▸ **ACTION ITEM**:
All entries are to be copied exactly, with pictures removed.

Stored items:
- Opening Delimiter -

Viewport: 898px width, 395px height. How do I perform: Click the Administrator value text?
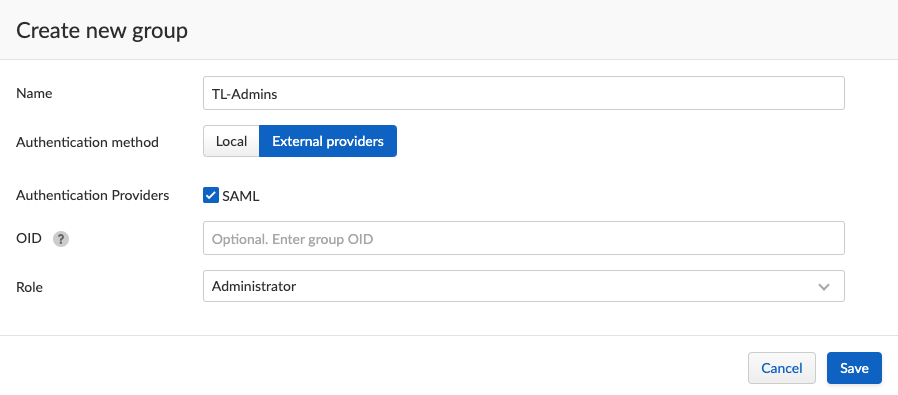(x=254, y=286)
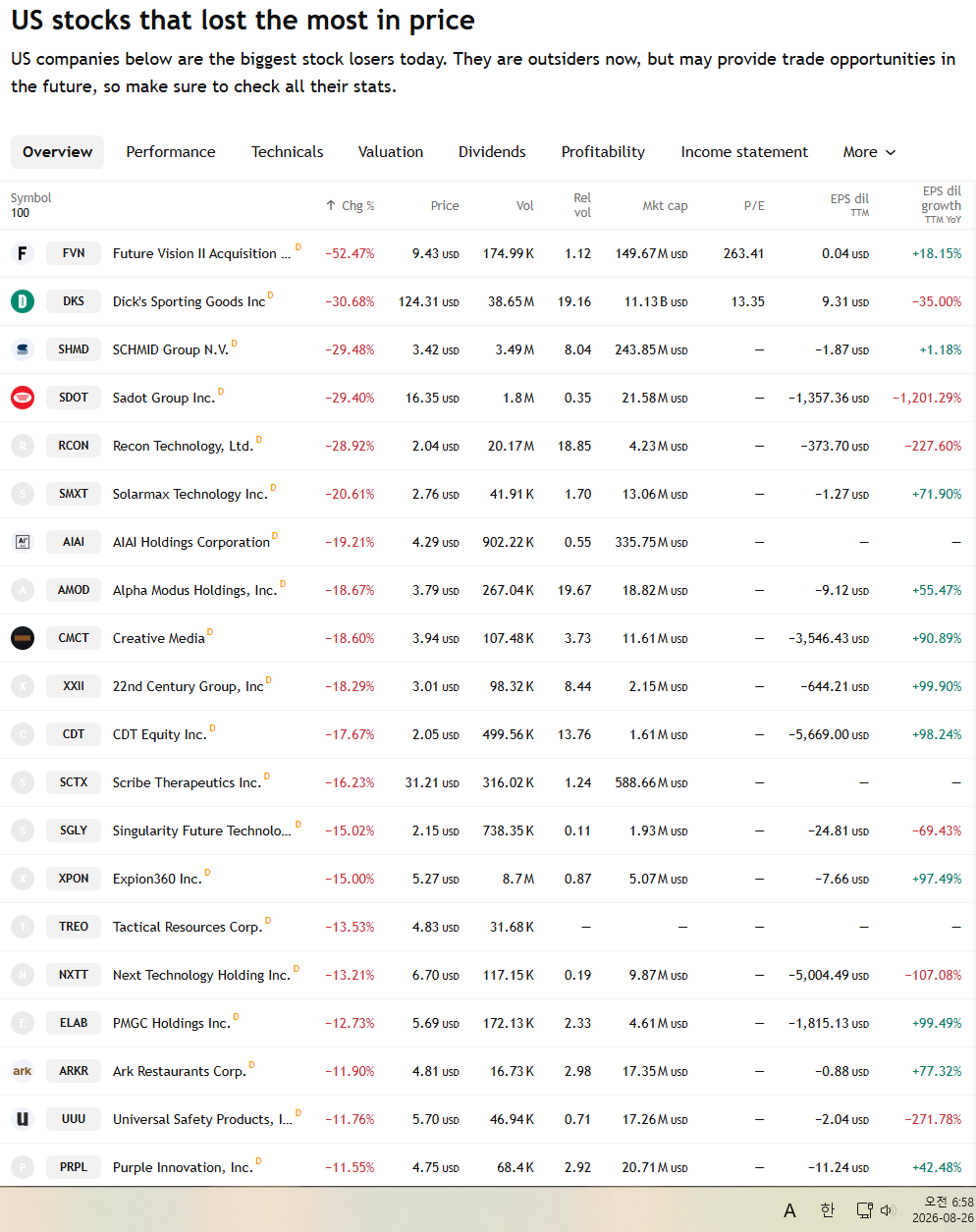Select the Universal Safety Products U logo

click(x=23, y=1119)
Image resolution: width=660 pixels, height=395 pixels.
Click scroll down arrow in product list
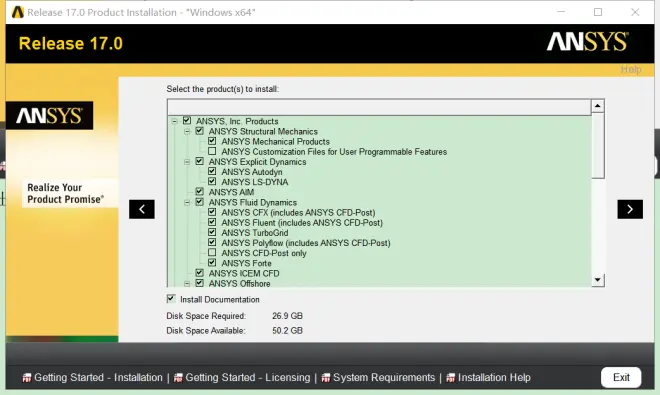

- Closing Delimiter -

▸ **ANSWER TO THIS EXERCISE**:
Viewport: 898px width, 395px height. How do I perform: Click the Administrator value text?
(x=254, y=286)
Select the Universal Safety Products U logo

click(x=23, y=1119)
Image resolution: width=660 pixels, height=395 pixels.
Click scroll down arrow in product list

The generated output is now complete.